Imagine surviving predators in this wilderness night after night, hungry and not knowing where he was, without sight to provide any clues and without claws to protect himself.

Most cats would hide and stay hidden. Instead, Bumpy struggled all the way down an acre of land to our home.

It was late at night in January 2020 when he huddled against our door.

He meowed very weakly while gazing in my husband Vail’s direction when he opened the door.

We had no idea he was blind. He was cold and hungry.

Bumpy sighed and collapsed in my arms from exhaustion and relief.

Clearly, Bumpus belonged to someone once.

Someone had his claws removed.

But we could not find anyone looking for him.

We didn’t believe we could keep Bumpy, as our rescue cat Cornelius struggled with the presence of another cat in his home.

The country and the world began locking down; people were confined to their homes.

No one wanted Bumpy. The music industry was hit hard for the next two years.

It was a very discouraging time in our home.

Bumpy brought joy into this mix. It took an amazing spirit to continue searching for help with all the hardships and obstacles in his way.

He continues to trip over socks and bump into furniture but is never discouraged. Bumpy cheerfully keeps going.

It was unclear for quite a while if we could make it work between Bumpus and Cornelius, but we did!

They do so well now we’re able to travel across America with them together in our motorhome, sharing live music and raising money for shelter animals.

Bumpus and Cornelius travel across America with their family in their motorhome to share live music and raise money for shelter animals.

Both, Bumpy and Corny (left) are featured in LoveCATS’ 2022 Photo Book “Beautiful Cats and Rescue Stories.”

My husband Vail also recorded a CD called “Inspired,” and we began raising money through music for other challenged animals all because of a very sweet and optimistic cat.

The CD cover is based on a photo of Bumpus and Cornelius.

(Link to digital download can be found at the end of this article.)

Bumpus managed to survive the predators in our area, but not all cats are so lucky.

Cornelius (our first cat) has his own rescue story.

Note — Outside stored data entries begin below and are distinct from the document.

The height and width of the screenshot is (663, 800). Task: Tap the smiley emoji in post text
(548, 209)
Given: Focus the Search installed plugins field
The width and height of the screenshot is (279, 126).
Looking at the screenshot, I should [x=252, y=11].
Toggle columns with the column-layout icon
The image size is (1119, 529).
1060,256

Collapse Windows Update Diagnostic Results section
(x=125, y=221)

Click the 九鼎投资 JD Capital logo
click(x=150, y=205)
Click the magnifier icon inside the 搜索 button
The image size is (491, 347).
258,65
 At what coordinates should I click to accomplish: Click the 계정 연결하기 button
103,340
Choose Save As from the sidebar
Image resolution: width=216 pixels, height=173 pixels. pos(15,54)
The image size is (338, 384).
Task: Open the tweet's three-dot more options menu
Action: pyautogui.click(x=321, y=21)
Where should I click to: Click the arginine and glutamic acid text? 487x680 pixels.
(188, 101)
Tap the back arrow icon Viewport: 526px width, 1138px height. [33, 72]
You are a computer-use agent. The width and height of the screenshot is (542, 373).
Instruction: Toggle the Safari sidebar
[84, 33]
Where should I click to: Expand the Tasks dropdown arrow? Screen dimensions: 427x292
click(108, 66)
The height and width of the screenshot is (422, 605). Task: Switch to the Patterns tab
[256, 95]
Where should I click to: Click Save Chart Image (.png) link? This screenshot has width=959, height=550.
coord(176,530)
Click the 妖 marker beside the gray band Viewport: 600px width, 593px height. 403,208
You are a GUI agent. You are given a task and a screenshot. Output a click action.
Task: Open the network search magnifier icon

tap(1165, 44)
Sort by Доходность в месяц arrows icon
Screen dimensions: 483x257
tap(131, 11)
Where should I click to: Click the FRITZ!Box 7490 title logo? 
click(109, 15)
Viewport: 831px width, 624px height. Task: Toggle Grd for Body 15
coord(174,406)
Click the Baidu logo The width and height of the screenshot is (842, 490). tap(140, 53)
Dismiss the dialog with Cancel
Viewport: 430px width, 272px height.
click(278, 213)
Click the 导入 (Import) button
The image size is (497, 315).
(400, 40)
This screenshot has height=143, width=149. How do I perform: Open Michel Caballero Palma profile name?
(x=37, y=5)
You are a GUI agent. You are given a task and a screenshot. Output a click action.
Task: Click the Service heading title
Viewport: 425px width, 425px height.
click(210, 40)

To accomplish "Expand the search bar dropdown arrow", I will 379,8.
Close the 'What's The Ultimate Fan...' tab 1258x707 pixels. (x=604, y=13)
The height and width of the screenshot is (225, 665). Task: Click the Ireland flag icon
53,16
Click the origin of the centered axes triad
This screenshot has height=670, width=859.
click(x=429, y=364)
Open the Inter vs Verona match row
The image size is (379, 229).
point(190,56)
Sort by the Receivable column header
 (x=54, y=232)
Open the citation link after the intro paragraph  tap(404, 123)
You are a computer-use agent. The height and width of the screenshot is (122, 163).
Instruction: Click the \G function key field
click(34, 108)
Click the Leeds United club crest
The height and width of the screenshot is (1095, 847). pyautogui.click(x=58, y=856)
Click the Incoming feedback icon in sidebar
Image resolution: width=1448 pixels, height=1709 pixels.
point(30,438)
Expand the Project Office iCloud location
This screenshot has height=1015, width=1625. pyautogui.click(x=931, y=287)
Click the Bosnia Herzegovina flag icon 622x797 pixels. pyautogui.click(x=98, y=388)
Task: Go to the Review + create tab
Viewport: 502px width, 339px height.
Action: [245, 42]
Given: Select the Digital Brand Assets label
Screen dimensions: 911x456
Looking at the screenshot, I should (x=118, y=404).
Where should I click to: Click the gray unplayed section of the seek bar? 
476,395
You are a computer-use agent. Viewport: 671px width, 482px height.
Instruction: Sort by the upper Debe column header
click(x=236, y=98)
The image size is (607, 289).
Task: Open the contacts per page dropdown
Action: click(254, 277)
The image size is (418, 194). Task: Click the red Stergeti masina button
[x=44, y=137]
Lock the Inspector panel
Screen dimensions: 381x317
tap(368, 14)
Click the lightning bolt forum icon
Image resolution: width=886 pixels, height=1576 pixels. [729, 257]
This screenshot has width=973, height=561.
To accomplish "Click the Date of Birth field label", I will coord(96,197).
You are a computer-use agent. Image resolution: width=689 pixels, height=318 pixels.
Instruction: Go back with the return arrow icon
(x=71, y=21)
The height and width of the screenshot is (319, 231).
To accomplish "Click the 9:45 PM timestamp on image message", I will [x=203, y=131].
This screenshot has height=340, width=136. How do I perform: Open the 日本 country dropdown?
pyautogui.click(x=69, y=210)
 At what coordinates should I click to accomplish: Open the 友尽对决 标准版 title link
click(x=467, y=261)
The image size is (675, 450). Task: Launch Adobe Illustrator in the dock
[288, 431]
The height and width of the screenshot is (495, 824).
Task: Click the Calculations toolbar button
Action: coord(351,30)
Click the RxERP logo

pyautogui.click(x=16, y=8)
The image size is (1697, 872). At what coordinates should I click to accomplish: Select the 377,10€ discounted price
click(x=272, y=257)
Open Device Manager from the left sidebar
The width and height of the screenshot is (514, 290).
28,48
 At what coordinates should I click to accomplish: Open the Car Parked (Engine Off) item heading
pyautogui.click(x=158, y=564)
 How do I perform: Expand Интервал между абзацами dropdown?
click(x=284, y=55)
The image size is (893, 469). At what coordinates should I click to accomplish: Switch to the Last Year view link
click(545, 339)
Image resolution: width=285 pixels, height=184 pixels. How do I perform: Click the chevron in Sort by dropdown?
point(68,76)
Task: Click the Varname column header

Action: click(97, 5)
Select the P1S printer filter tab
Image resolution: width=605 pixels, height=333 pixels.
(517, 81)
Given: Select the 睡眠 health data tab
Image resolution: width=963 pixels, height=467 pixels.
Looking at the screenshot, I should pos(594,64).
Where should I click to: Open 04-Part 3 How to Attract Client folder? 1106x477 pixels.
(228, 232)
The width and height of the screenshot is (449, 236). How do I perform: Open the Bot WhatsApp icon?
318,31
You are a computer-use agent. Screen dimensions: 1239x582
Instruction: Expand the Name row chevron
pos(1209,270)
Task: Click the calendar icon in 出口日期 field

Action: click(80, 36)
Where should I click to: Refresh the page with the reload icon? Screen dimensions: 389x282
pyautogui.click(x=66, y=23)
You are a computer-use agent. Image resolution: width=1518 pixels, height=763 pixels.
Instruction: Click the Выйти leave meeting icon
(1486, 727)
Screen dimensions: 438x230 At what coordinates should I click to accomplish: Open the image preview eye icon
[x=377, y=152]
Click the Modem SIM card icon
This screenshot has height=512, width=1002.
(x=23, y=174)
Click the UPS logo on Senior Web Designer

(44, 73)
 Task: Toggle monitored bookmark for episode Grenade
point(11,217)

His owner returned him to an animal shelter that was a kill shelter. No one adopted him.

The shelter in our area, Williamson County Animal Shelter (WCAS), was notified that Corny and other cats were about to be euthanized. They were transported here instead.

My neighbor’s cat Zoe went missing one night. We suspected the worst, but I offered to look for Zoe at WCAS. Sadly, she was not there, but Corny saw Vail, put his paws around his neck, and looked directly into his eyes.

That is how we came to have our first cat Cornelius.

That is why a portion of proceeds from the Inspired CD downloads goes to the WCAS, the people who literally saved Corny’s life.

Vail, who has been a jazz and R&B musician all his life, named our rescue cat Cornelius after the sax player Cornelius Bumpus.

Perhaps it was meant to be that we would end up with both a Cornelius and a Bumpus cat.